_Given records_.
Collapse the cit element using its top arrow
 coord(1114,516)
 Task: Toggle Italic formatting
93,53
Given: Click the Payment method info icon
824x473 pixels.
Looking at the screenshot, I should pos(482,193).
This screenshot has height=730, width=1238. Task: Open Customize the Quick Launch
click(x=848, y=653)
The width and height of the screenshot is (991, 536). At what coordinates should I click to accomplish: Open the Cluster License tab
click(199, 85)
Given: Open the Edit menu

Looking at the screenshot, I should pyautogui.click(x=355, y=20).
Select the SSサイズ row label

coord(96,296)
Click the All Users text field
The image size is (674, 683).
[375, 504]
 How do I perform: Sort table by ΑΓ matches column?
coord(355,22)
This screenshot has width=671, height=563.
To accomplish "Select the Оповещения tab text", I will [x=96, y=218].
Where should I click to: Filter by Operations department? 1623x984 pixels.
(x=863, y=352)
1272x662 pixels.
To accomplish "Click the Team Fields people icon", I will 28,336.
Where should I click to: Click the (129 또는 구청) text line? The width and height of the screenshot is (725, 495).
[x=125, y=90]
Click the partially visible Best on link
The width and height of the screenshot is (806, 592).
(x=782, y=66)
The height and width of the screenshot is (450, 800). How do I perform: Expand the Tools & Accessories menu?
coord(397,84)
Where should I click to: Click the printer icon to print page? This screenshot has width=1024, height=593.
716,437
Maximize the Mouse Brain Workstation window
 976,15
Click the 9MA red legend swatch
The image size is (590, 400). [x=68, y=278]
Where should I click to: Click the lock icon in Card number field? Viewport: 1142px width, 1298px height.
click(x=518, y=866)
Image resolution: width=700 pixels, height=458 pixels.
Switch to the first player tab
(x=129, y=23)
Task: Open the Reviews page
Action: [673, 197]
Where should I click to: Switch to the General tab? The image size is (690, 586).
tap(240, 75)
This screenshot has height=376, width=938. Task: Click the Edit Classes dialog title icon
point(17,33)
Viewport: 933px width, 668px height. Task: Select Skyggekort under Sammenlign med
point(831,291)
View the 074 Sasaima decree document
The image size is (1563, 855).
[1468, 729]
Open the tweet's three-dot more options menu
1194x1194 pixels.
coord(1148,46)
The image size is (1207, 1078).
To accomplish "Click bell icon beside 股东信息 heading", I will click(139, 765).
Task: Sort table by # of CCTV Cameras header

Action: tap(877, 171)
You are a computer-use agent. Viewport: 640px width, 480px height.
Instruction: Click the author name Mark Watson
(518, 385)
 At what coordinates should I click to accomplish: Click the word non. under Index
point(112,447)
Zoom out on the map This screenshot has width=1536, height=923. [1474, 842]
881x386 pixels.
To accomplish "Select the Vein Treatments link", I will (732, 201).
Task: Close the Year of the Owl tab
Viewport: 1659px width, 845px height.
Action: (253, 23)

_Instructions to follow_. Of all the lines in the data above, show only those that hold the word "link".

_Solved problem_.
Click the partially visible Best on link
To accomplish "Select the Vein Treatments link", I will (732, 201).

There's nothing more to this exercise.